The Immortal Life of Henrietta Lacks (21 page)

Read The Immortal Life of Henrietta Lacks Online

Authors: Rebecca Skloot

Tags: #General, #Biography & Autobiography, #Internal Medicine, #Medical, #Science

After that, Joe waited. He knew he was going to plead guilty—he just wanted to get on with it. After five months awaiting trial in a cell, Joe wrote this letter to the criminal court judge:

Dear Sir or Your Honor,

In the most critical time on this earth is now on this atmosphere today of my missteak no I’ll say wronge
com prehendion of corruption that I’ve place on myself. A very miss lead problem that was not ment to be. Feel so frustration in making me obnoxious within me, Asking for a (speedly trial) to Let me know what lays ahead in the future, I feel as thod I sure be castigate or chastise for the wronge I’ve did, So I’m ready to get it over now with it.

Joe Lacks

(Speedly trial)

                                       (Thank you)

                                                                          (Your Honor)

Finally, on April 6, 1971—seven months after Ivy’s death—Joe stood in a courtroom and pleaded guilty to murder in the second degree, with Sonny watching nearby. The judge warned Joe repeatedly that a guilty plea meant waiving his right to a trial, his right to testify, and his right to appeal her ruling. As the judge spoke, he said “yes ma’am” and “no ma’am.” He told her the alcohol had made him do it and that he hadn’t meant to kill Ivy.

“I tried to hit on top of his shoulder, and he panicked and turned and caught it in the chest,” Joe said. “I was trying to wound him so I wouldn’t let him hurt me. … He told me he was going to kill me that Saturday night me and him got into the argument. I just hope you see I was trying to protect my life. I was not really wanting any trouble out of no one at all.”

But Ivy’s fourteen-year-old neighbor, who’d seen the whole thing, said Joe had walked right up and stabbed Ivy in the chest, then tried to stab him again in the back as he staggered away.

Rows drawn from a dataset
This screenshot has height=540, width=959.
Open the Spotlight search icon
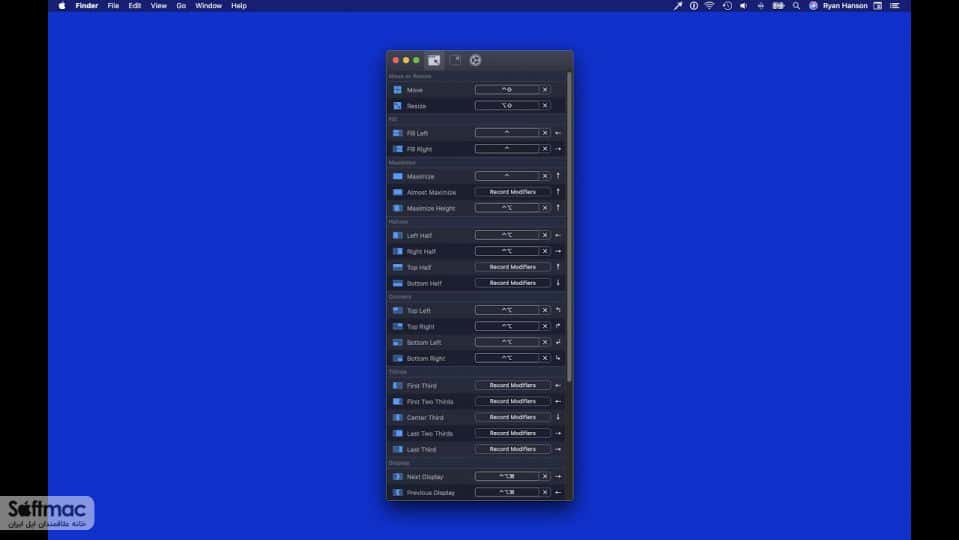click(796, 6)
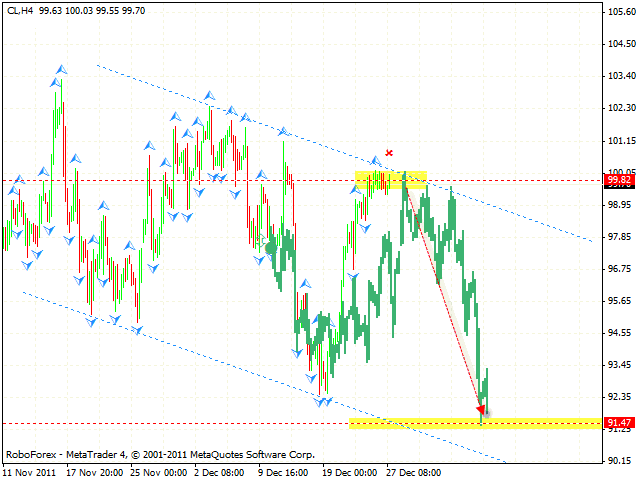640x480 pixels.
Task: Click the 105.60 price scale label
Action: 617,12
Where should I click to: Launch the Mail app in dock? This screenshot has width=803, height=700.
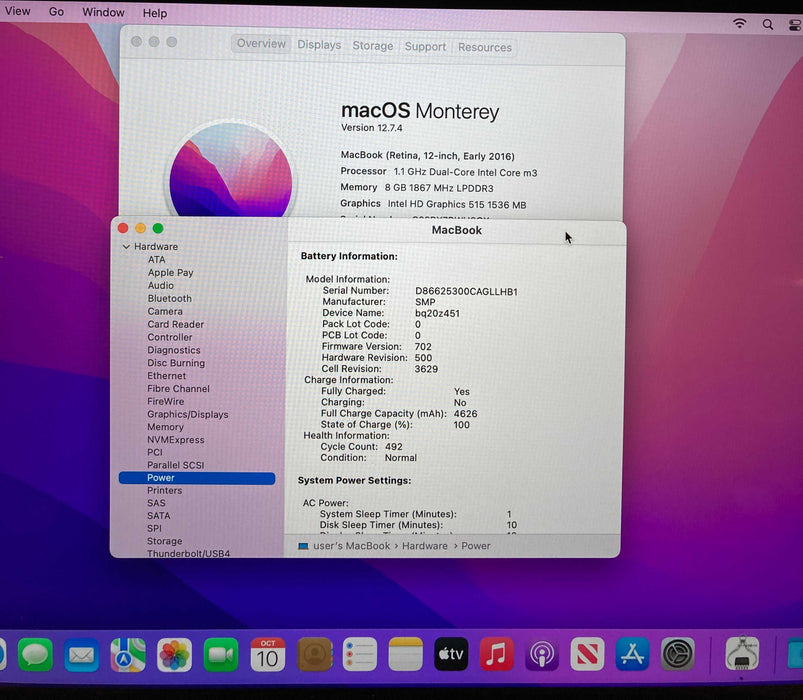pyautogui.click(x=82, y=655)
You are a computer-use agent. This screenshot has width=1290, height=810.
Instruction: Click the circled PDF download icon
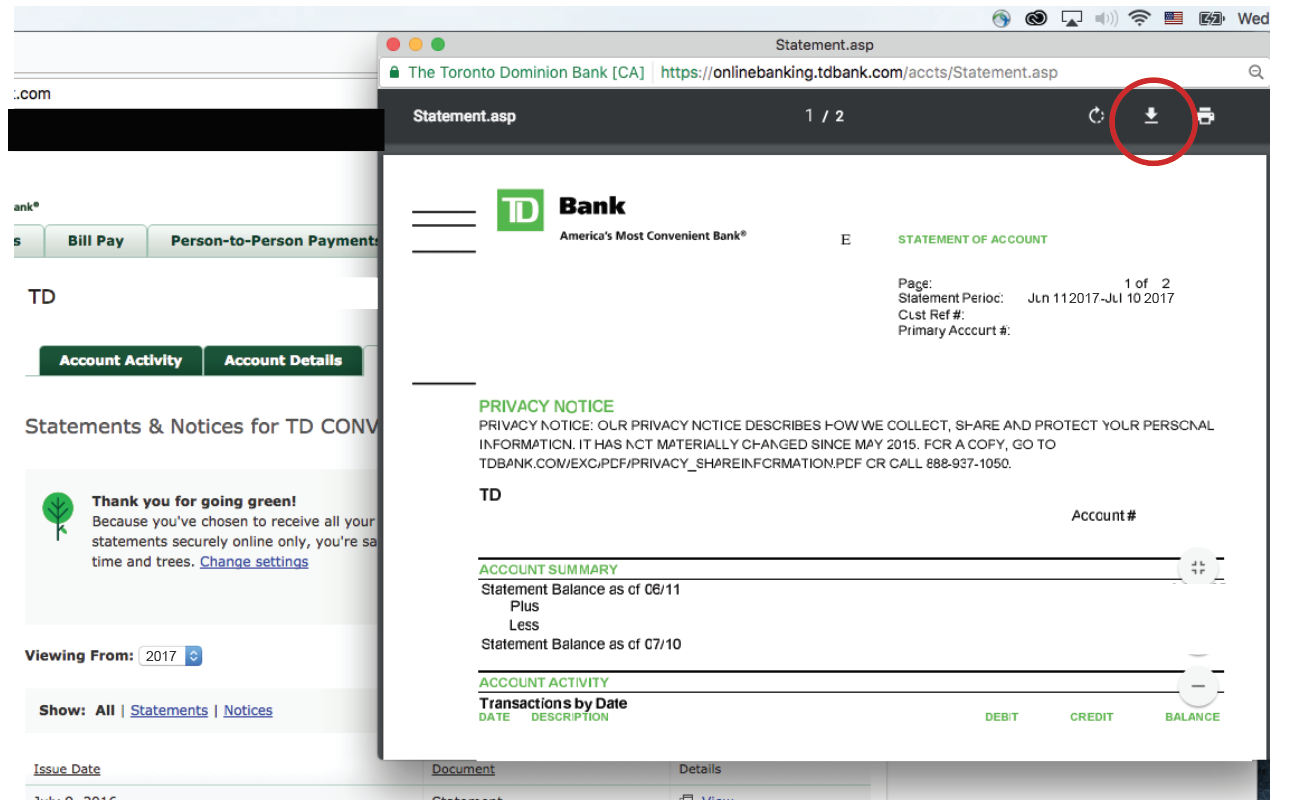point(1152,116)
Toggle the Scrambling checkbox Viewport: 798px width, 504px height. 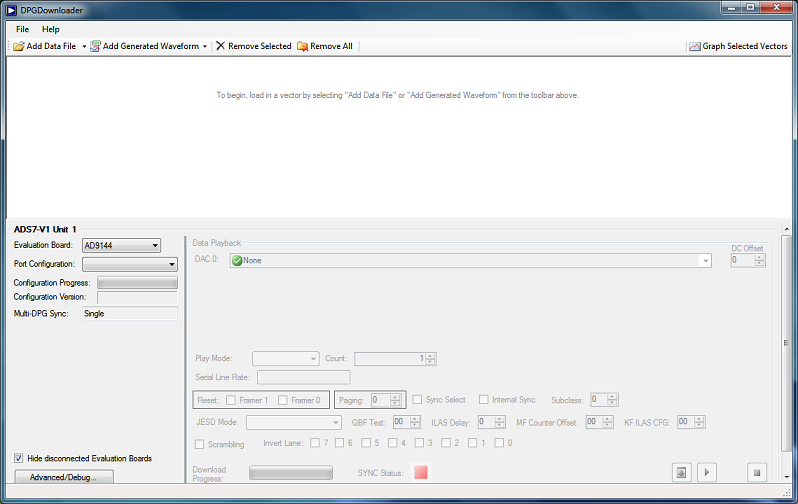(x=200, y=443)
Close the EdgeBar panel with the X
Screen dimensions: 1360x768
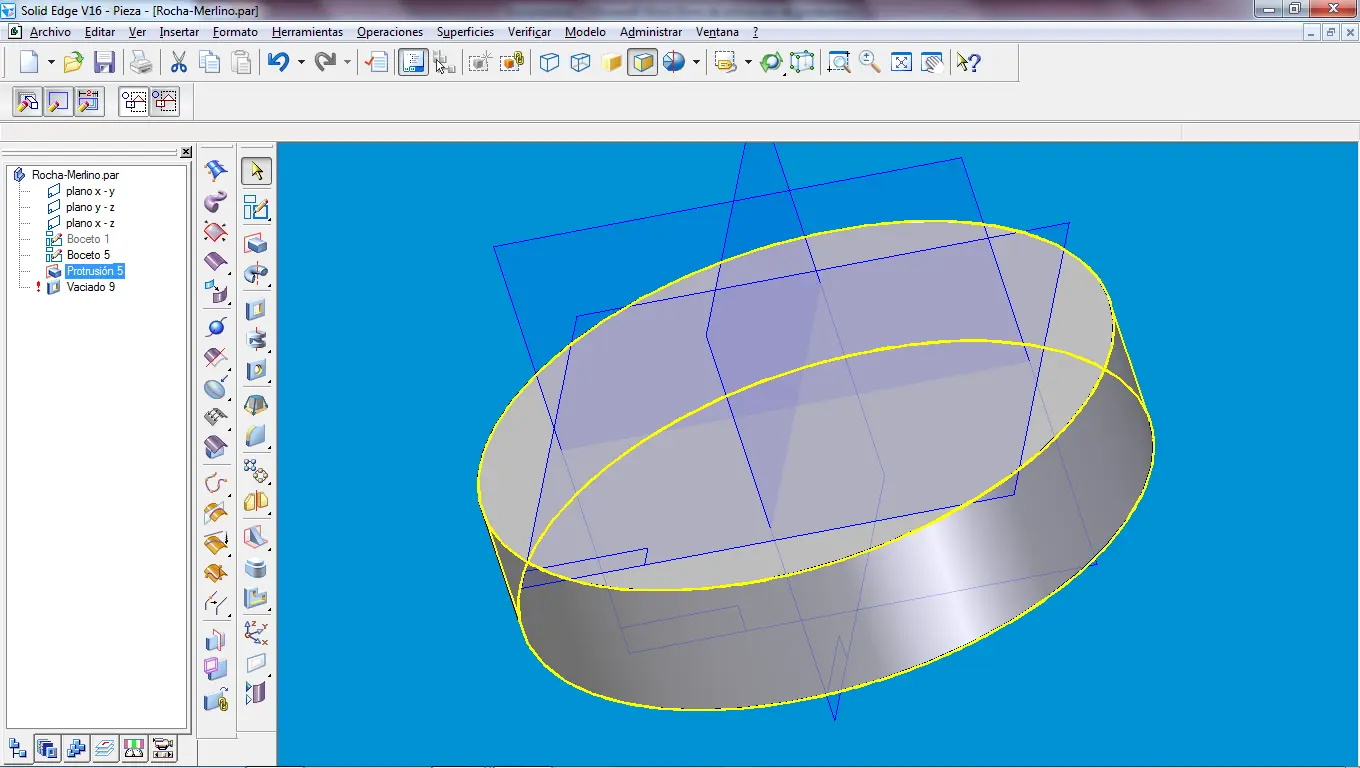tap(186, 152)
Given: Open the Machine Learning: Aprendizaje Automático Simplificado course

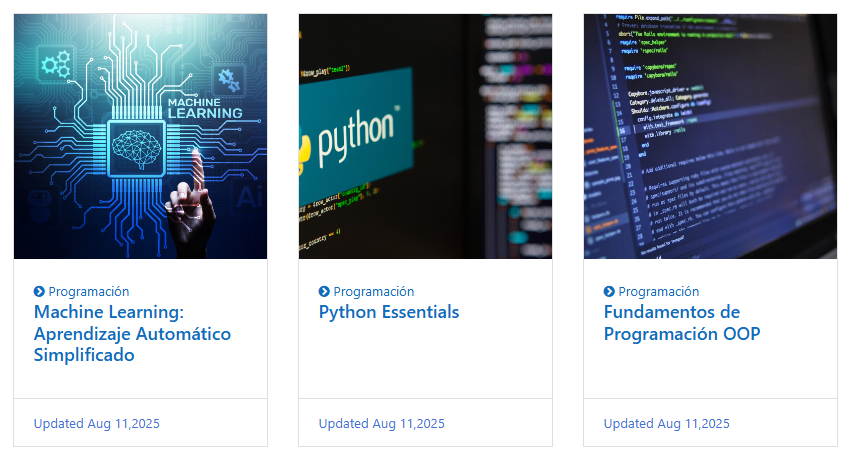Looking at the screenshot, I should click(x=132, y=333).
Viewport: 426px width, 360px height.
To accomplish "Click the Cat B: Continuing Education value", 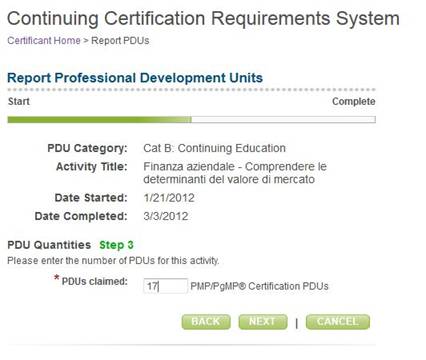I will point(214,148).
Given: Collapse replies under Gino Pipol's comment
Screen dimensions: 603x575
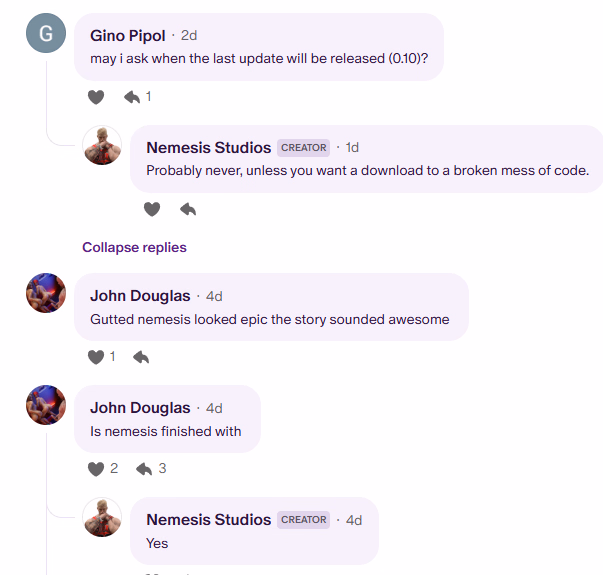Looking at the screenshot, I should [134, 247].
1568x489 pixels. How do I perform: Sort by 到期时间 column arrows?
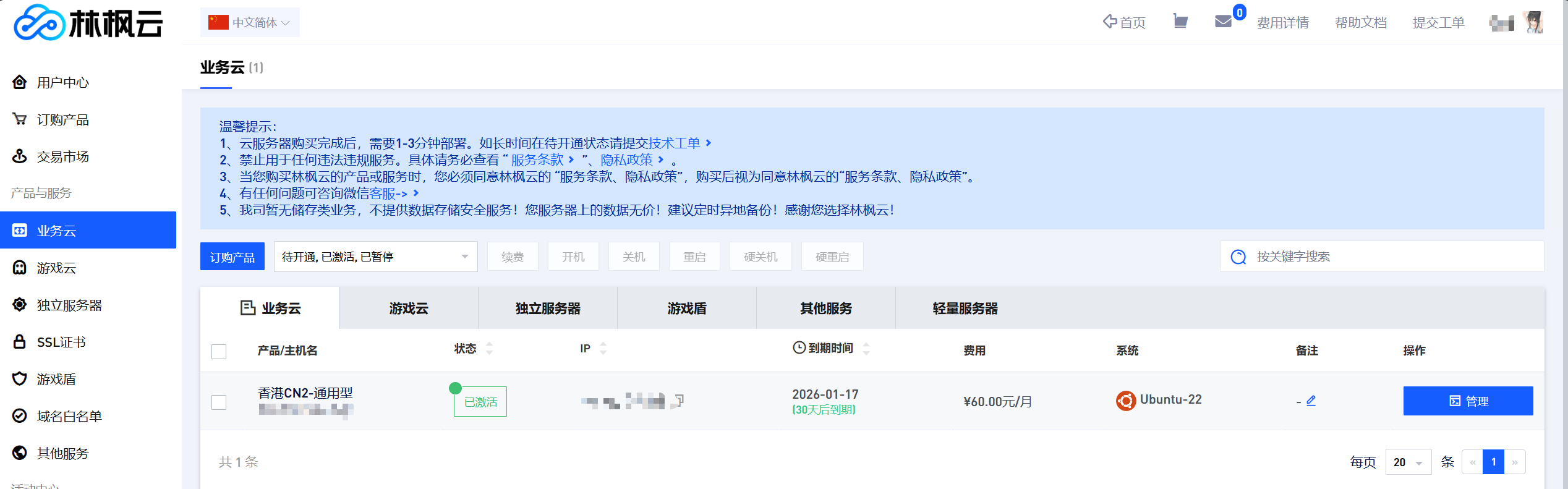pyautogui.click(x=866, y=349)
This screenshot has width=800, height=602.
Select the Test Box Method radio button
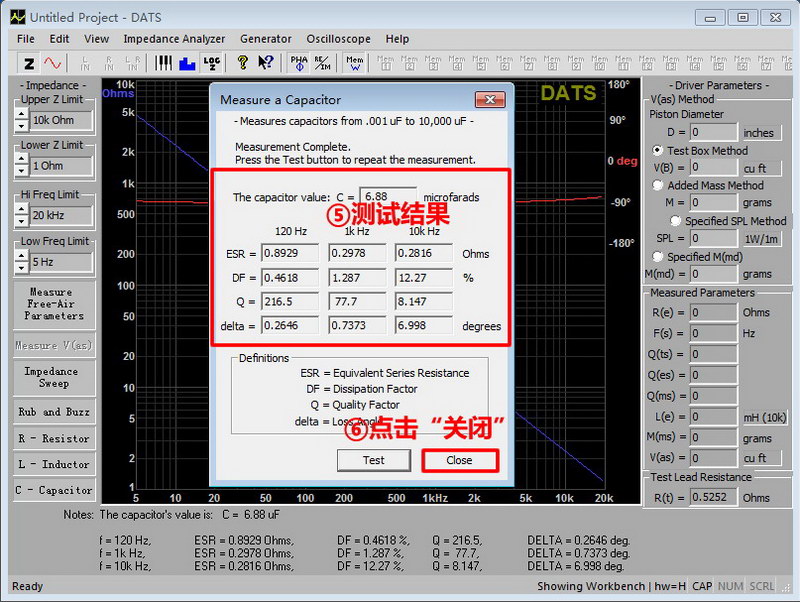pos(658,151)
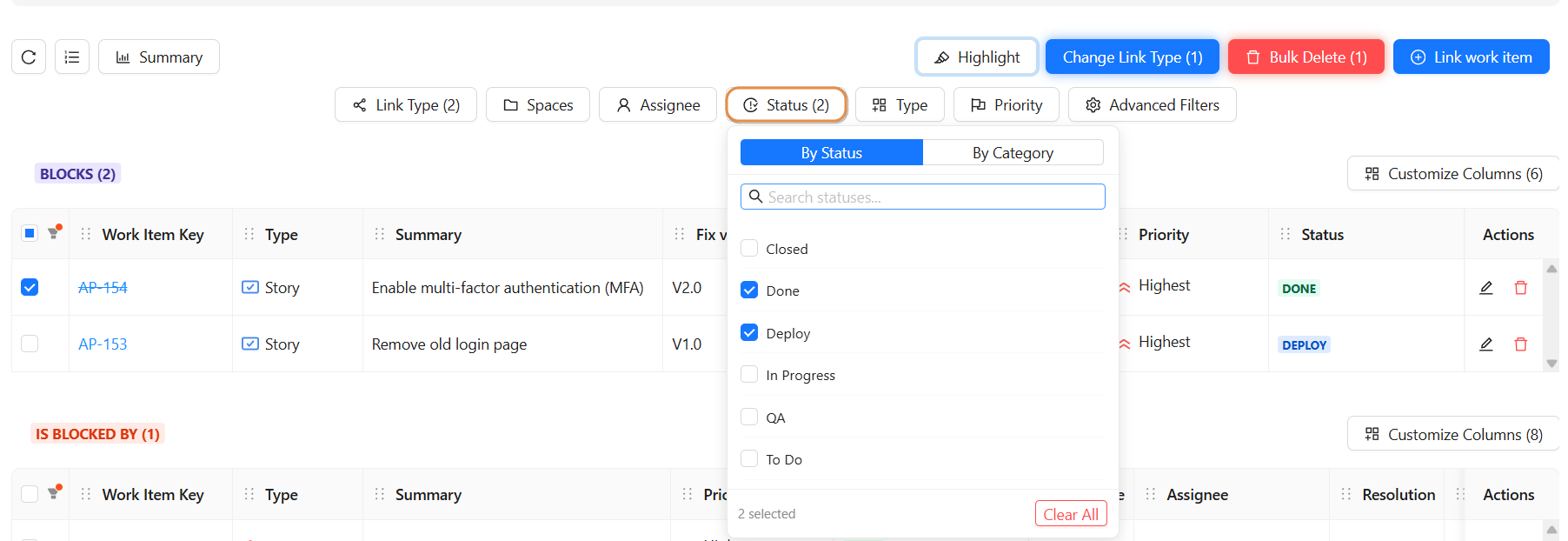This screenshot has width=1568, height=541.
Task: Uncheck the Done status checkbox
Action: 749,291
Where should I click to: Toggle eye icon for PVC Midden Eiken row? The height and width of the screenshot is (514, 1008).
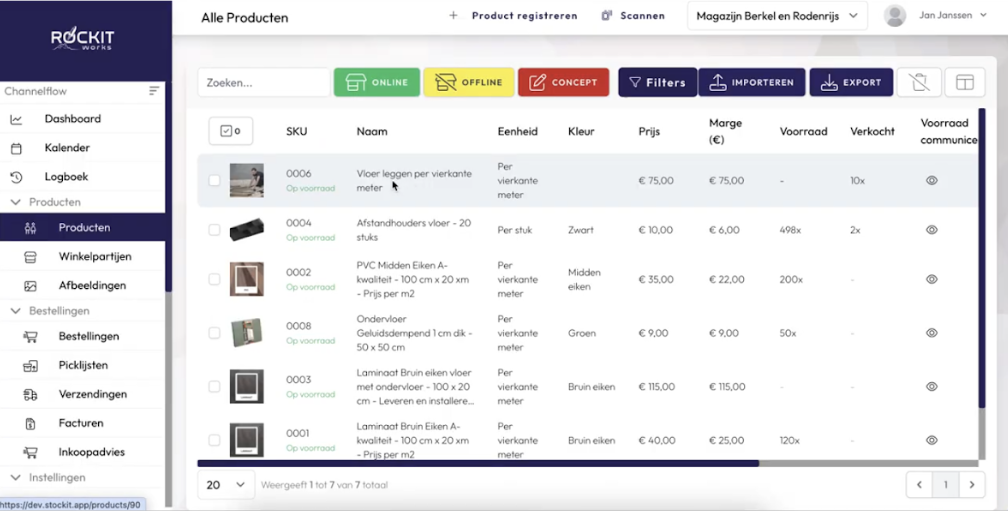tap(932, 279)
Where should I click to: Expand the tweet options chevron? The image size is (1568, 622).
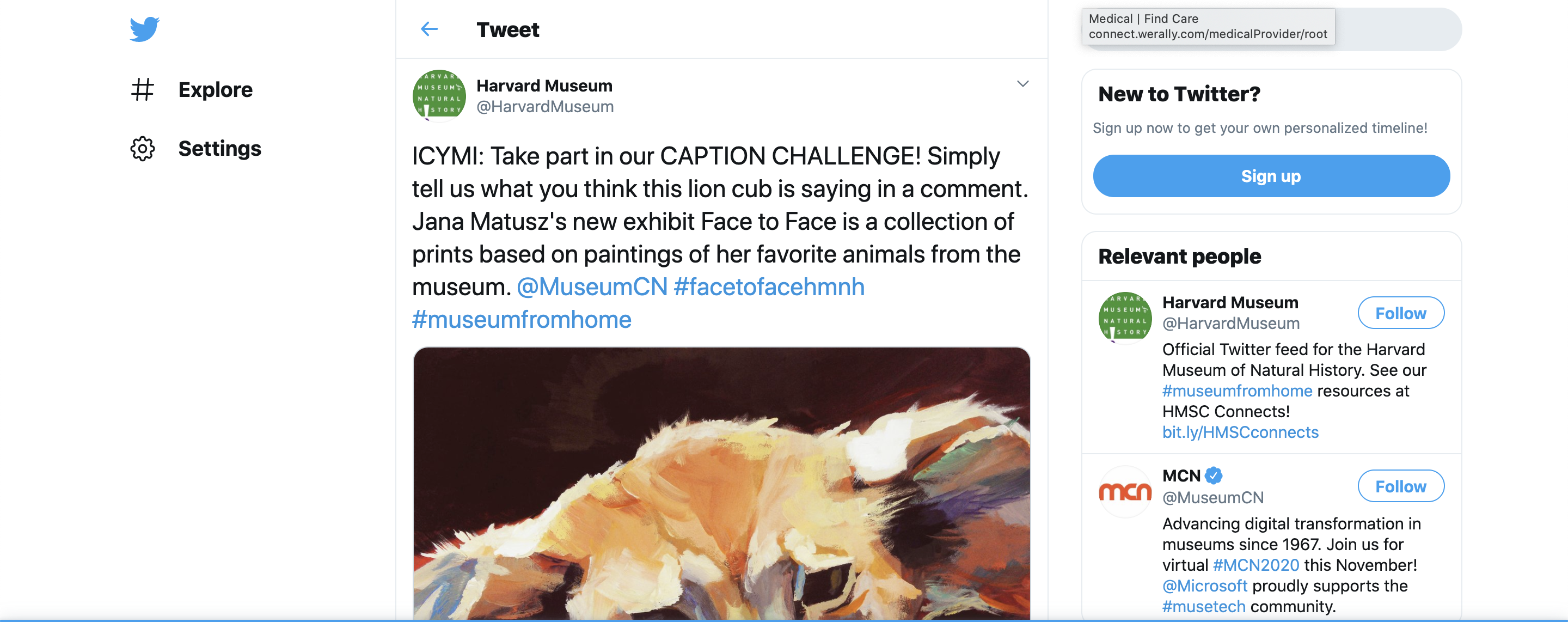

WHAT THE TASK ASKS
Reproduce, word for word, the part of the Henrietta Lacks excerpt above that lies between "After that, Joe" and "now with it.", inclusive.

SOLUTION FOR THIS PROBLEM
After that, Joe waited. He knew he was going to plead guilty—he just wanted to get on with it. After five months awaiting trial in a cell, Joe wrote this letter to the criminal court judge:

Dear Sir or Your Honor,

In the most critical time on this earth is now on this atmosphere today of my missteak no I’ll say wronge
com prehendion of corruption that I’ve place on myself. A very miss lead problem that was not ment to be. Feel so frustration in making me obnoxious within me, Asking for a (speedly trial) to Let me know what lays ahead in the future, I feel as thod I sure be castigate or chastise for the wronge I’ve did, So I’m ready to get it over now with it.